Some areas of the app are available only if you pay, like the sections for backing up drivers and using extra tools like the cache cleaner and startup manager.
The program itself doesn’t update very often, but you can see when the last database update was from the program’s home screen. The last time we checked this date, it was just a few days prior to using the program, so it seems that although the software doesn’t receive new features very often, the database it uses to check for drivers is up-to-date.
Device Doctor is limited to downloading just one driver per day. It’s designed to find drivers for Windows 10, Windows 8, Windows 7, Windows Vista, and Windows XP.
DriverMax is another free Windows program that updates outdated drivers. While it is limited in a few areas, it also excels in others.
In addition to updating old drivers, this program can back up some or all of the currently installed drivers, restore backed up drivers, roll back drivers, identify unknown hardware, create a system restore point before driver installations, build an offline scan file for PCs without a network connection, and run automatic scans on a schedule.
After updates are found, you’ll get a notification at the bottom of the screen, where you can snooze it for a day if you’d rather look into the updates later. Once you do decide to install the updates, you’re limited to getting one at a time (two total per day), though it does install silently and automatically.
DriverMax discovered a significantly higher number of outdated drivers than every other program from this list did.
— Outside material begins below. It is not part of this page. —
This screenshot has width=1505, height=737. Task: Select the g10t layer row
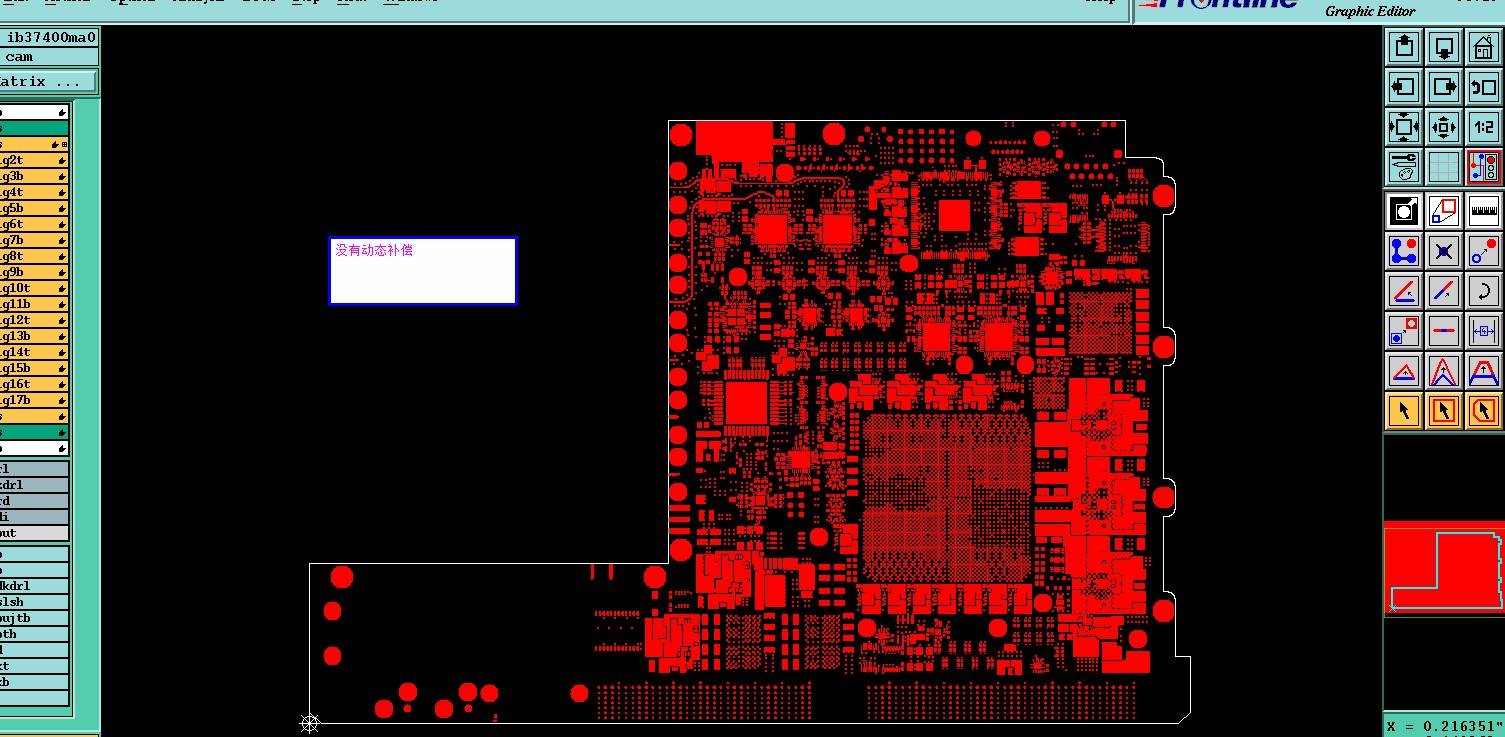click(34, 288)

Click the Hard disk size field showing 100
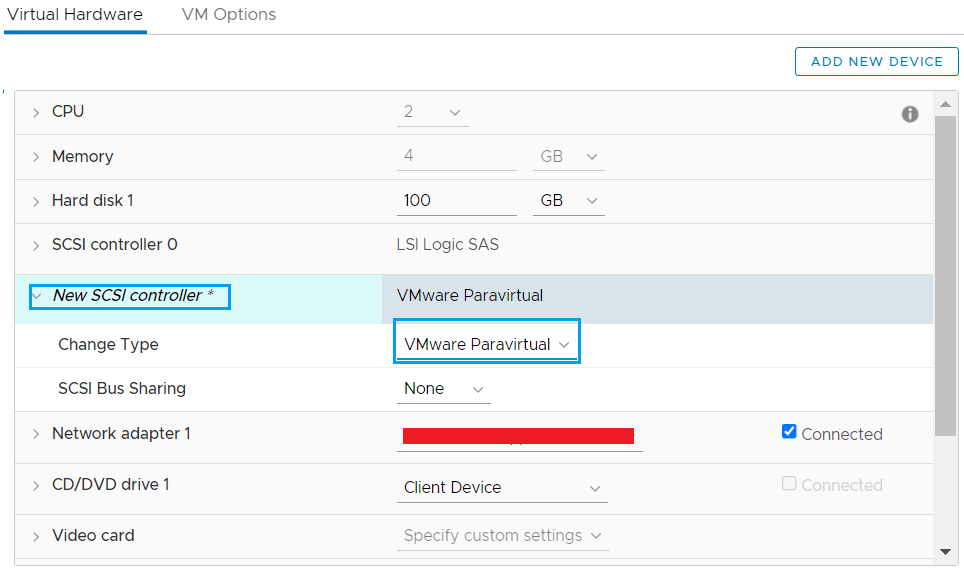pos(457,201)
We checked the version numbers against the currently installed drivers, and they all seemed to be valid updates.
Paying users get extra benefits like unlimited downloads, hourly driver checks, download priority, and automated driver downloads.
This program runs on Windows 11, Windows 10, Windows 8, Windows 7, Windows Vista, and Windows XP.
Although this program limits the number of downloads you can perform per day, you can still check for outdated drivers as often as you want. You’re just limited when it comes to downloading them. We talk more in the review about why this isn’t as bad of a limit as it might sound.